By telling our life stories to our children, we help them understand the choices we have made and foster values such as honesty, respect, kindness, and resilience. For Jewish parents, such stories may also be a way to convey faithfulness to tradition, even in times of adversity. This was the goal of Pinkhes-Dov Goldenshteyn (1848 – 1930), a shochet (ritual slaughterer) whose autobiography spans almost eight decades and various regions, including Ukraine, Crimea, Lubavitch (the town the Chabad movement originated in), and pre-state Israel.
Truth be told, Goldenshteyn’s life was ordinary. He was never famous. Nor was he chiefly involved in any major event in Eastern European history or the history of the Yishuv. Goldenshteyn did not even witness most of these historical events; they happened elsewhere, not in the small shtetl in present-day Moldova where he grew up, nor in the little towns in Crimea where he served as a shochet.
His memoir, first published in Yiddish in 1929, recounts a childhood fraught with poverty and the loss of his parents. It also catalogs his struggles to be allowed to learn Torah, his growing affinity for Chabad Hasidism, the difficulty of being an honest shochet in Crimea, his eventual life in the land of Israel, and the challenges he needed to overcome in order to complete the writing of a Torah scroll in his later years.
Rediscovered and translated by Michoel Rotenfeld, The Shochet does not take readers back into the nostalgic world of the old shtetl or, in maskilic fashion, leave the shtetl behind for assimilation and modernity. Instead, over the course of hundreds of pages, Goldenshteyn gives us — perhaps unwittingly — valuable insights about the local, social, and religious history of the Jewish communities that he was part of, worked for, and visited.

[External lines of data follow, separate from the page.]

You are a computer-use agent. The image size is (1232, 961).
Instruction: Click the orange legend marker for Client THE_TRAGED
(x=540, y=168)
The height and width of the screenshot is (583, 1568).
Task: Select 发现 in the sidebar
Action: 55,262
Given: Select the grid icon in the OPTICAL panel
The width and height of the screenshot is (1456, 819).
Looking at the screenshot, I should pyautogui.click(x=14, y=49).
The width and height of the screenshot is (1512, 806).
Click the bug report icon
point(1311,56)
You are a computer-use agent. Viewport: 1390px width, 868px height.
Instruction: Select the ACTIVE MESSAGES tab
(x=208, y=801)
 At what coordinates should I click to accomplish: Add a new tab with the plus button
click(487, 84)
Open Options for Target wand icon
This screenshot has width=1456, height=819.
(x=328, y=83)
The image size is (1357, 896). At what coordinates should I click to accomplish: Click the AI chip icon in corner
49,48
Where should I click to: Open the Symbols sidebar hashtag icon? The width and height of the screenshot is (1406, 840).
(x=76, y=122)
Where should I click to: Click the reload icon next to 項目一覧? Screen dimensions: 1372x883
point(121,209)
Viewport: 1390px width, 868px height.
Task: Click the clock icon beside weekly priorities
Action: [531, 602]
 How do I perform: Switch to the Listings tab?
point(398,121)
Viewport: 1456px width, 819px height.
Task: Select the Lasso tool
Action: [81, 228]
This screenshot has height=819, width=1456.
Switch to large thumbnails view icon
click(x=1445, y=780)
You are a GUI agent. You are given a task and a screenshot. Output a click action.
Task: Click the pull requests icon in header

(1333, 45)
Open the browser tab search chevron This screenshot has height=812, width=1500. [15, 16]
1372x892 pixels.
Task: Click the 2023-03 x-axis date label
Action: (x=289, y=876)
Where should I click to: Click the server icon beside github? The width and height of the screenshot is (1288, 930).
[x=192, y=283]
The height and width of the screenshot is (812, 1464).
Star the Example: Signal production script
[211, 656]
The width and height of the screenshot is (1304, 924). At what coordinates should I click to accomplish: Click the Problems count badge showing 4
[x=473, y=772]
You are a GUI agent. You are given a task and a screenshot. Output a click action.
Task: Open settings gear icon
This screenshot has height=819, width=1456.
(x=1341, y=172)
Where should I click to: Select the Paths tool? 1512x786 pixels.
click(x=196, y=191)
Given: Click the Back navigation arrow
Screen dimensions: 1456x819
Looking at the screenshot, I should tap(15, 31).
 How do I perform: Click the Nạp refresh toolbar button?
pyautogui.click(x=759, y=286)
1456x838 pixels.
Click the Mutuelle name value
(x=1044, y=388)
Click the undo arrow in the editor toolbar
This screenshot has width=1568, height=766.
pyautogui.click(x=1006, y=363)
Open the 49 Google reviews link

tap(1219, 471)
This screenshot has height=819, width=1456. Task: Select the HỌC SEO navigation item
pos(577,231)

Writing about his life, which was shaped by death, poverty, financial difficulties, and struggles against corruption, Goldenshteyn does not present readers with easy topics. Yet his vivid, readable prose is full of resilience, nuance, and humor. It invites us into the world of a critical thinker, a pious Jew, and a thoughtful observer of Jewish life.
Rotenfeld has been working on The Shochet for more than twenty years. A lot of effort, he notes, went into conducting linguistic research and locating the towns and villages mentioned in the two volumes. The tracking of contradictory biographical data was another hurdle, but one that Rotenfeld manages exceedingly well. Archival material from Ukraine, Israel, and America, as well as interviews with some of his descendants, add valuable context. Photos, a detailed appendix (including translated correspondence), and helpful footnotes also contribute greatly to this in-depth study. Particularly illuminating are Rotenfeld’s analyses of day-to-day Hasidic religious life in nineteenth-century Ukraine and his exploration of Goldensteyn’s growing relationship with the Chabad movement.
In writing this autobiography, Pinkhes-Dov Goldensteyn wanted his children to see God in his life and theirs. Readers in the twenty-first century will be inspired by his captivating historical account and moved by his devotion and resilience.
Katharina Hadassah Wendl (Klein) is a researcher in rabbinic literature at Freie Universität Berlin.